Nem sempre a lápis (112)

A luz faltou às sete e um quarto da tarde. Confirmei as horas no telemóvel para ver quantos minutos terei perdido da página e meia do final da revisão de Contos Reunidos. Começou a falhar, a ter quebras bruscas, mais ao fim do dia; fartou-se de avisar que não estava a brincar aos presépios e fui gravando a atenção. Refeito da surpresa de me ver às escuras, levantei-me e fiz o que é hábito neste tipo de circunstâncias; abri a porta para confirmar que havia luz nas escadas, com ela verifiquei o quadro do contador, fui buscar uma cadeira para ver o do prédio, surpreendido com a luminosidade debaixo da porta do direito. No frente, ao meu lado, nem sinais de vida.
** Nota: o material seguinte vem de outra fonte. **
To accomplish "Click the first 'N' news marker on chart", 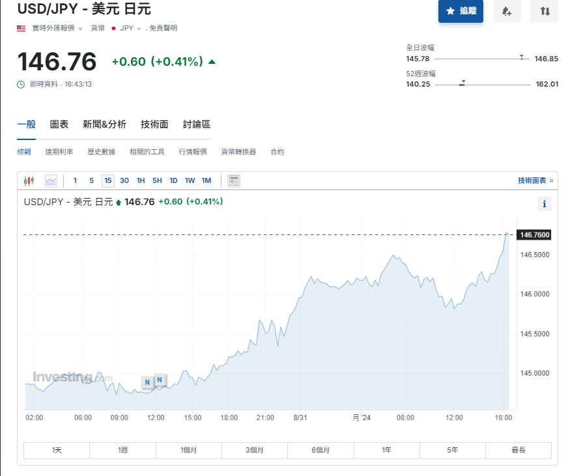I will point(147,382).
Enquanto apertava os parafusos da tampa do contador do prédio e pegava na cadeira, com ar comprometido sem saber porquê, ouvi vozes a aproximarem-se pela escada; compreendi que a luz era só para alguns, mas o elevador não estava para ninguém. A trombose paralisou, deixou todo o lado esquerdo e frente do prédio tolhido. Subi à vizinha de cima – já tive a oportunidade de a ajudar a tirar uma peça íntima de cima da minha roupa – e confirmou-me que também estava às escuras; lembrei-me das cuecas. Como fico sem telefone quando falta a luz, numa nova incursão disse-me que já tinha telefonado para a EDP e só desta vez é que percebi que tem um cão; estão explicadas as recentes alterações na rotina dos barulhos, quando leio na cama. Deitei-me no silêncio da escuridão do quarto, interrompido por vozes que distribuíam informação a quem, como eu, as ouvia ofegantes atrás da porta. Imagino os capítulos que perdi até as vozes do décimo andar entrarem em casa com o último; cada uma a reeditá-los, revistos até ao esquecimento.